When is the right time?

Making the difficult decision to say goodbye to your companion

As pet owners, we cherish the bond we share with our furry friends. They become an integral part of our lives, offering us companionship, love, and endless joy. But there may come a time when we have to make the heartbreaking decision to say goodbye. As a compassionate veterinary surgeon and pet owner, I understand the weight of this decision and the pain it brings. When I reflect upon the end of my last dog’s life, vivid memories and mixed emotions still come to mind despite it being over three years since we said our final farewells. One day, I will write about my personal experience of loving and losing Puddle but in this article, I will outline the importance of considering your pet's quality of life and putting their needs first when contemplating euthanasia. 

1. Understanding Quality of Life:

Our pets cannot communicate their feelings and emotions in words, making it crucial for us to closely observe their behaviour and condition. Quality of life is a vital aspect to consider when weighing the decision to euthanise. Ask yourself: Is my pet experiencing more pain than pleasure? Are their daily activities becoming increasingly difficult or impossible to carry out? Often, our furry friends let us know through their expressions, lack of appetite, increased weakness, or withdrawal from activities they once loved. Some families find it helpful to measure their companion’s quality of life using score charts or answering key questions about their pet. An example can be found here, from the wonderful animal charity, PDSA. By recognising your pet’s discomfort and being brave enough to admit that difficult decisions may lay ahead, you can carefully prepare for a peaceful ending which is in itself, an act of love and a way to honour their loyalty. 
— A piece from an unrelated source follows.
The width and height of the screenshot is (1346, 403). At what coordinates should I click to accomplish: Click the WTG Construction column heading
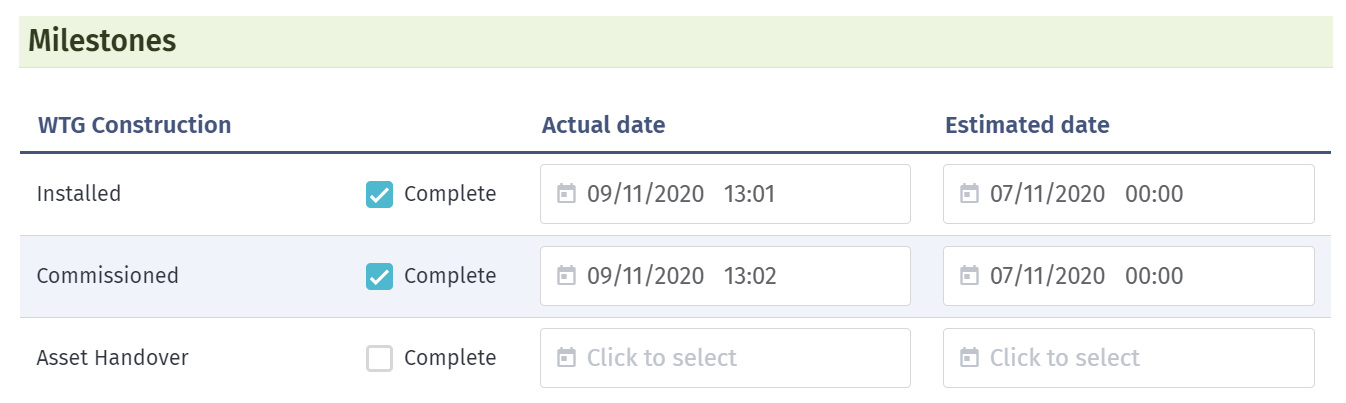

2. Consultation with a veterinarian:

While you know your pet better than anyone, it is vital to consult with a professional veterinarian, who can provide an objective assessment and help you navigate your choices. A vet can help evaluate your pet's overall condition, discuss available options, and answer any questions you may have. They can offer valuable insights based on their expertise and help you navigate through this difficult time. Finding a vet that shows empathy and care at this time is vital to helping you feel you are arriving at the right decision. You should never feel rushed or pressured during these discussions. 

3. Celebrating the Life Well-Lived:

Euthanasia is a profound responsibility and a final act of love we can provide for our pets. Although it may feel overwhelming, remember that by making the decision, you are relieving your beloved friend of undue suffering. Holding on for a little bit longer may bring you additional time but the quality of this time may be less than you’d hoped and could impact negatively on your pet’s wellbeing. Instead, try to focus on the beautiful memories that you have created together - the wagging tails, the playful purrs and the unconditional love and bond that you’ve shared. Celebrate the joyous moments and honour your pet's well-lived life.

4. Arranging a Peaceful Journey:

In your pet's final moments, it is essential to create a calm and peaceful environment. Some veterinary clinics may offer a dedicated space for euthanasia and they will try their best to reduce the stress that a visit to the vets can have. Unfortunately, despite everyone’s best efforts, many pets struggle going into the vets. If you are lucky, you may be able to get your regular vet to make a house call, but sadly this is becoming a rarity as vet practices don’t have enough staff to offer this service. Thankfully, there are dedicated mobile vets who can meet the needs of families at this time. A visit at your own home is the most peaceful and calm option because it ensures your pet is surrounded by familiar sights, smells, sounds and an abundance of love. 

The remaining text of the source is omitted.